Retype every line from the one containing "The image size is (643, 1287)." through the last line of the records below, both included; leave out the pictures.
##### Input records #####
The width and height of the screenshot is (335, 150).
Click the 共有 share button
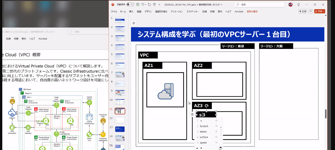(x=320, y=11)
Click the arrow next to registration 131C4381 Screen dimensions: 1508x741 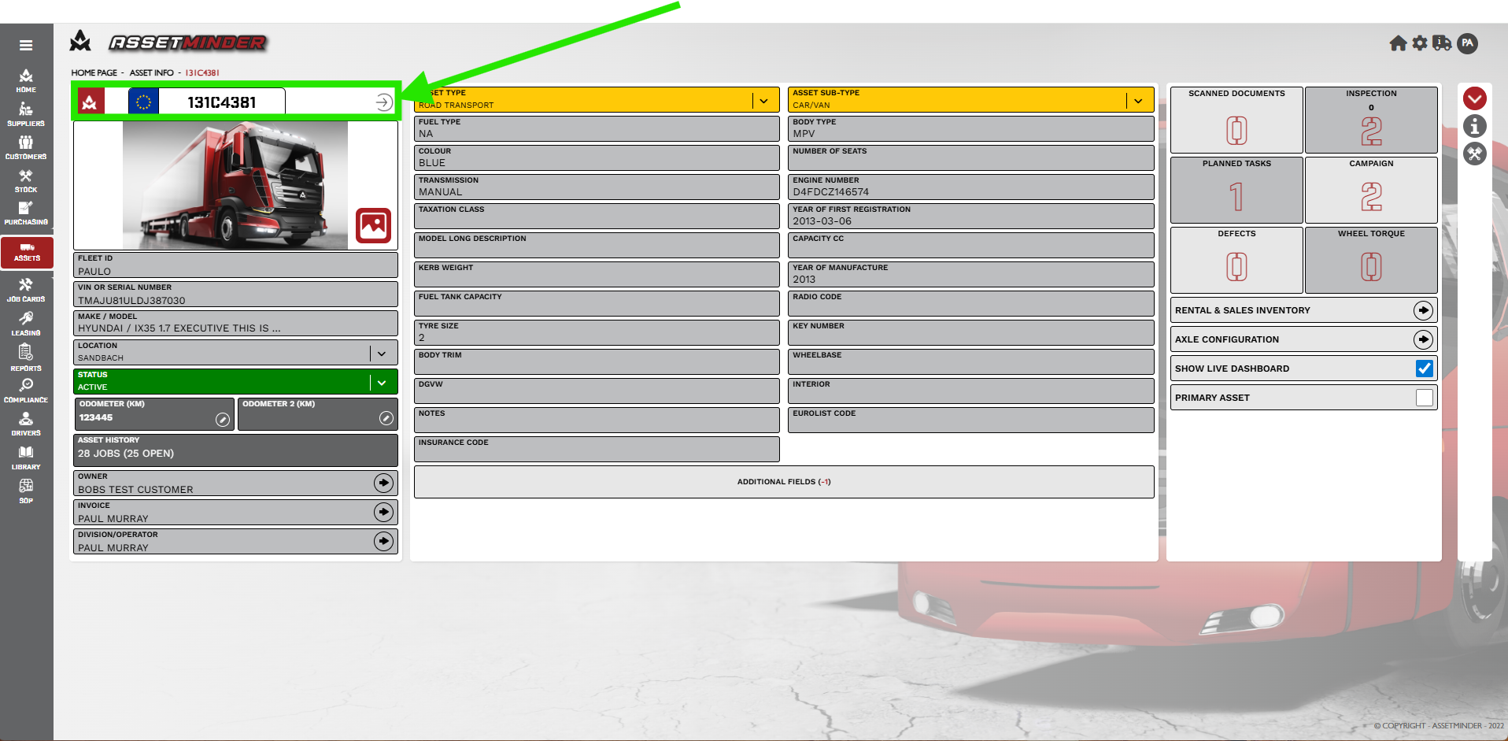point(383,102)
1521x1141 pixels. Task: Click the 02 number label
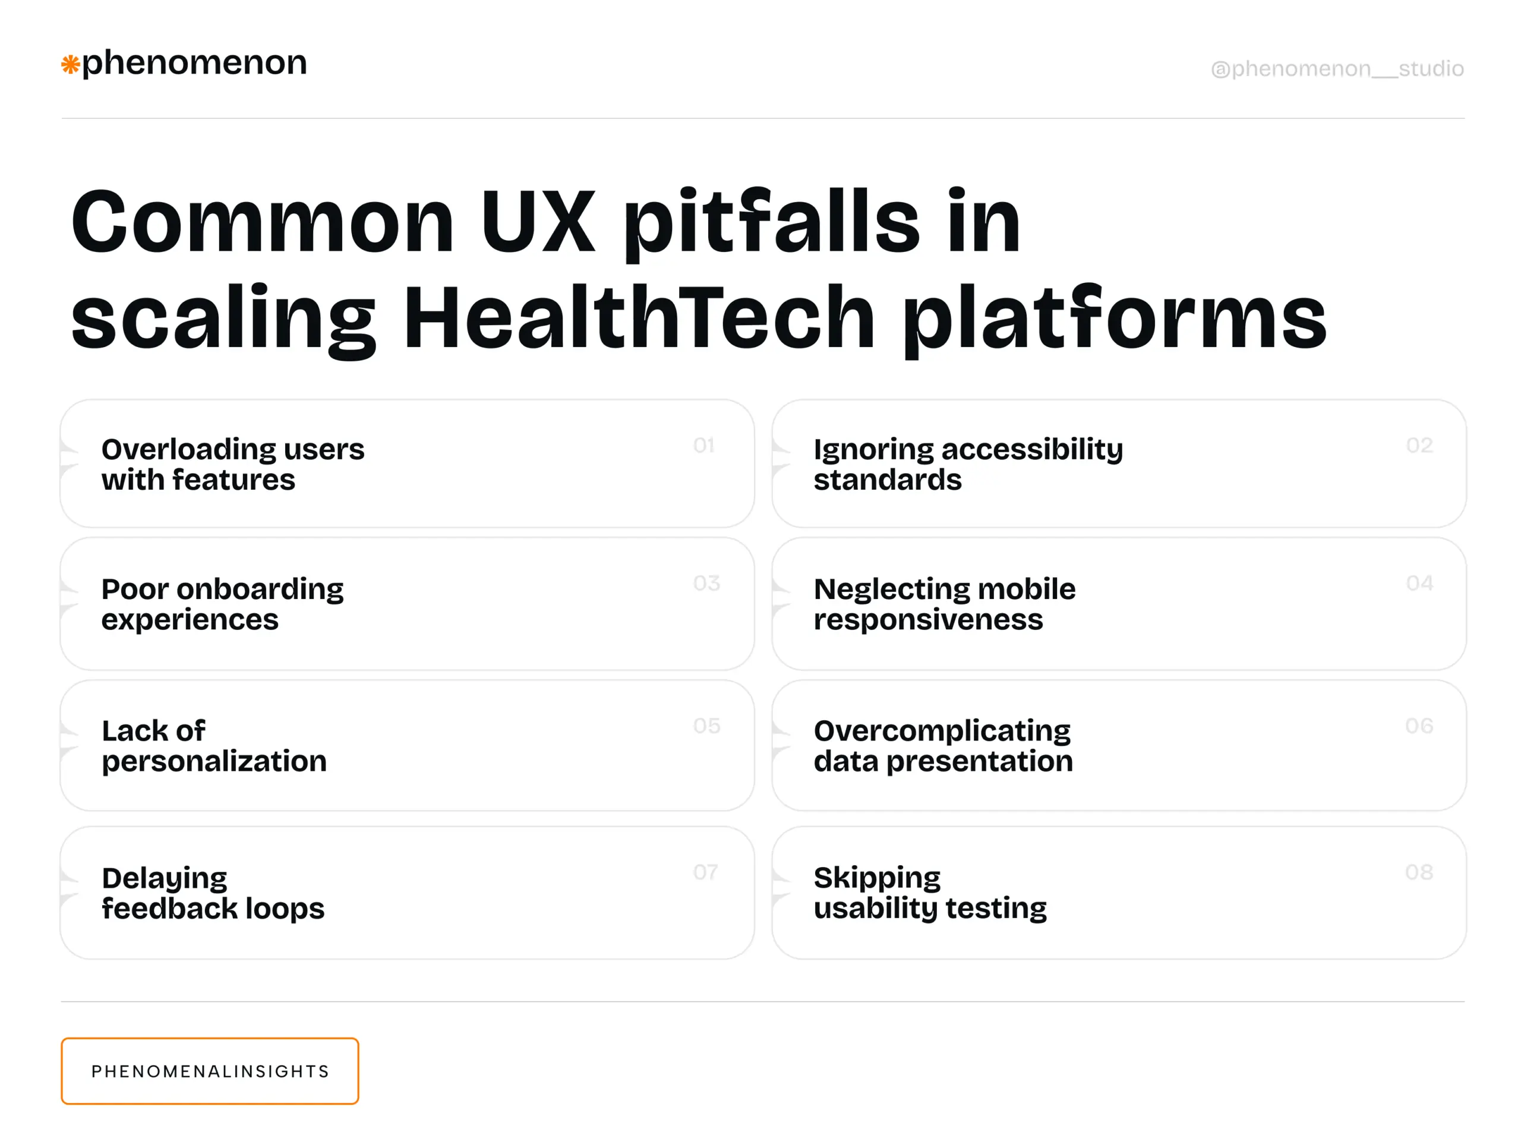pyautogui.click(x=1419, y=446)
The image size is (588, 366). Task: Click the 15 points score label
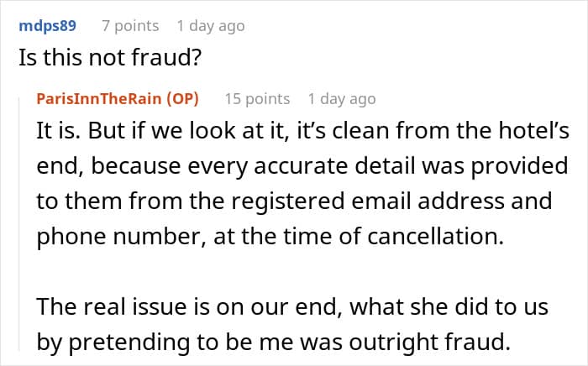tap(257, 99)
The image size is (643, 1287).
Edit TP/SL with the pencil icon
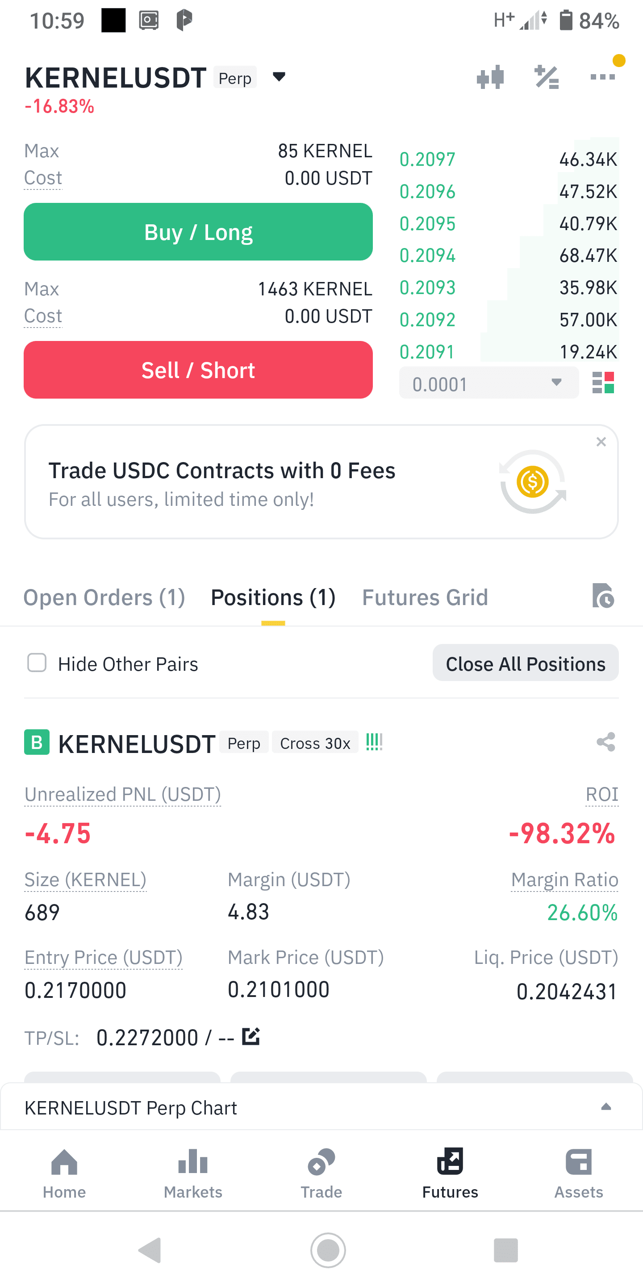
#####
▸ **The answer**
The image size is (643, 1287).
Edit TP/SL with the pencil icon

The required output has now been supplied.